■ Page text
*****

Three levels of eval-pass
Eval-pass is not a single bar; it is three increasingly demanding levels. A mature AI project knows which level it is reporting against and does not conflate them.
Level 1: bench-pass. The system passes the test set in a controlled run. Sample size is the test set, conditions are the test conditions, traffic is synthetic. This level is necessary and not sufficient. It is what most teams call “the agent passes eval” and it is the lowest level. We argue the case-study analog of this in the case studies eval scores piece.
Level 2: traffic-pass. The system passes against production traffic in shadow or canary mode, at a sample size that is statistically meaningful. Threshold holds across the distribution of real customer inputs, not just the curated test set. This is the level a sponsor should require before a feature is reported as “shipped at threshold.”
Level 3: cost-and-traffic-pass. The system passes at production traffic and threshold and at a unit cost the product economics can absorb. A system that passes at threshold but breaks the gross margin of the product is not a success; it is a quality target met at an indefensible price.

*****

Word and element location data rows
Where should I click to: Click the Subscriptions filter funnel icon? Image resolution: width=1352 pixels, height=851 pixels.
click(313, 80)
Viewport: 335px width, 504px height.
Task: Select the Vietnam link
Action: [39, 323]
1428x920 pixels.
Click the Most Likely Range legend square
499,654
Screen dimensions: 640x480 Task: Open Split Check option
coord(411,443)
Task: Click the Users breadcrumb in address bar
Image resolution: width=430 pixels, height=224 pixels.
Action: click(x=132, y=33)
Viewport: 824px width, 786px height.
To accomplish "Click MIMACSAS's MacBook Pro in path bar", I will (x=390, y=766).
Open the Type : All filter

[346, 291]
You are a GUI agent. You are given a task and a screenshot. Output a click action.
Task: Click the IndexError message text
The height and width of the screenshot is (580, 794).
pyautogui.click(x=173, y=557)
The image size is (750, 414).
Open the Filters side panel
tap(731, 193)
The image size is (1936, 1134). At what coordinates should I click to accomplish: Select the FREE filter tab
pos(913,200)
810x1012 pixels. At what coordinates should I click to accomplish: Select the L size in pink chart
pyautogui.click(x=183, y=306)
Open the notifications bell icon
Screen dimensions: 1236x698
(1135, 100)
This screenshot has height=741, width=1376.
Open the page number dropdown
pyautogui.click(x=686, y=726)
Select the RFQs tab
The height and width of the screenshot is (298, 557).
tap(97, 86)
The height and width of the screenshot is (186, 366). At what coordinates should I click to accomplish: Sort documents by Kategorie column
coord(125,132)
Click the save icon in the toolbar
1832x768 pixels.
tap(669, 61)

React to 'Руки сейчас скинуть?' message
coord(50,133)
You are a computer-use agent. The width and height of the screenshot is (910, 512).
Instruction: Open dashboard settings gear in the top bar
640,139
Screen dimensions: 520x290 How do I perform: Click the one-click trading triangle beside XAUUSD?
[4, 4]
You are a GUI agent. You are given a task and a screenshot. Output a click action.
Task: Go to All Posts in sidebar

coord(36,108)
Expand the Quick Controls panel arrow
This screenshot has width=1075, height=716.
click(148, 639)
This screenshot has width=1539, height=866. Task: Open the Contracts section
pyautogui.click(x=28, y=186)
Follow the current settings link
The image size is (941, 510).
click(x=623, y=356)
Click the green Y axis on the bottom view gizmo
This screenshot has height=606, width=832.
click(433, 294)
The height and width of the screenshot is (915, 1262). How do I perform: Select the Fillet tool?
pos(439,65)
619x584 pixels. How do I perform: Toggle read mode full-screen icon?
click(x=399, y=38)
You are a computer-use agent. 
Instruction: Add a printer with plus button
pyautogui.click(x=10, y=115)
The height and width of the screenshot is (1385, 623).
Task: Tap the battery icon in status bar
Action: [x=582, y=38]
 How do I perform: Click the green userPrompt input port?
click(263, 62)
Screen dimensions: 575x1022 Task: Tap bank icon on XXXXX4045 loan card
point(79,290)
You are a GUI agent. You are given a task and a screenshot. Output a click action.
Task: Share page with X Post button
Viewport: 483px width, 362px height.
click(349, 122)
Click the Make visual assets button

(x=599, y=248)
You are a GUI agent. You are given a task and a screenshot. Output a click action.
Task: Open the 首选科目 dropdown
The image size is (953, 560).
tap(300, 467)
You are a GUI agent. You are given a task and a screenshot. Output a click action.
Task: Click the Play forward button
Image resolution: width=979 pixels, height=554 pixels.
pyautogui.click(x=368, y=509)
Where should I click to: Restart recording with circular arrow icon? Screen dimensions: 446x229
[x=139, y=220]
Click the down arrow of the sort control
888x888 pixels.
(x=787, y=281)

*****

■ Set of tasks
1 - From the eval-pass levels text, extract the passage from "Level 1: bench-pass." up to and including "eval scores piece.".
2 - In the rows, rewrite everything from the start up to and including the line with "pos(913,200)". Substitute "sidebar" for "side panel" and leave all else unchanged.

■ Outputs for the tasks
1 -
Level 1: bench-pass. The system passes the test set in a controlled run. Sample size is the test set, conditions are the test conditions, traffic is synthetic. This level is necessary and not sufficient. It is what most teams call “the agent passes eval” and it is the lowest level. We argue the case-study analog of this in the case studies eval scores piece.

2 -
Where should I click to: Click the Subscriptions filter funnel icon? Image resolution: width=1352 pixels, height=851 pixels.
click(313, 80)
Viewport: 335px width, 504px height.
Task: Select the Vietnam link
Action: [39, 323]
1428x920 pixels.
Click the Most Likely Range legend square
499,654
Screen dimensions: 640x480 Task: Open Split Check option
coord(411,443)
Task: Click the Users breadcrumb in address bar
Image resolution: width=430 pixels, height=224 pixels.
Action: click(x=132, y=33)
Viewport: 824px width, 786px height.
To accomplish "Click MIMACSAS's MacBook Pro in path bar", I will (x=390, y=766).
Open the Type : All filter

[346, 291]
You are a GUI agent. You are given a task and a screenshot. Output a click action.
Task: Click the IndexError message text
The height and width of the screenshot is (580, 794).
pyautogui.click(x=173, y=557)
The image size is (750, 414).
Open the Filters sidebar
tap(731, 193)
The image size is (1936, 1134). At what coordinates should I click to accomplish: Select the FREE filter tab
pos(913,200)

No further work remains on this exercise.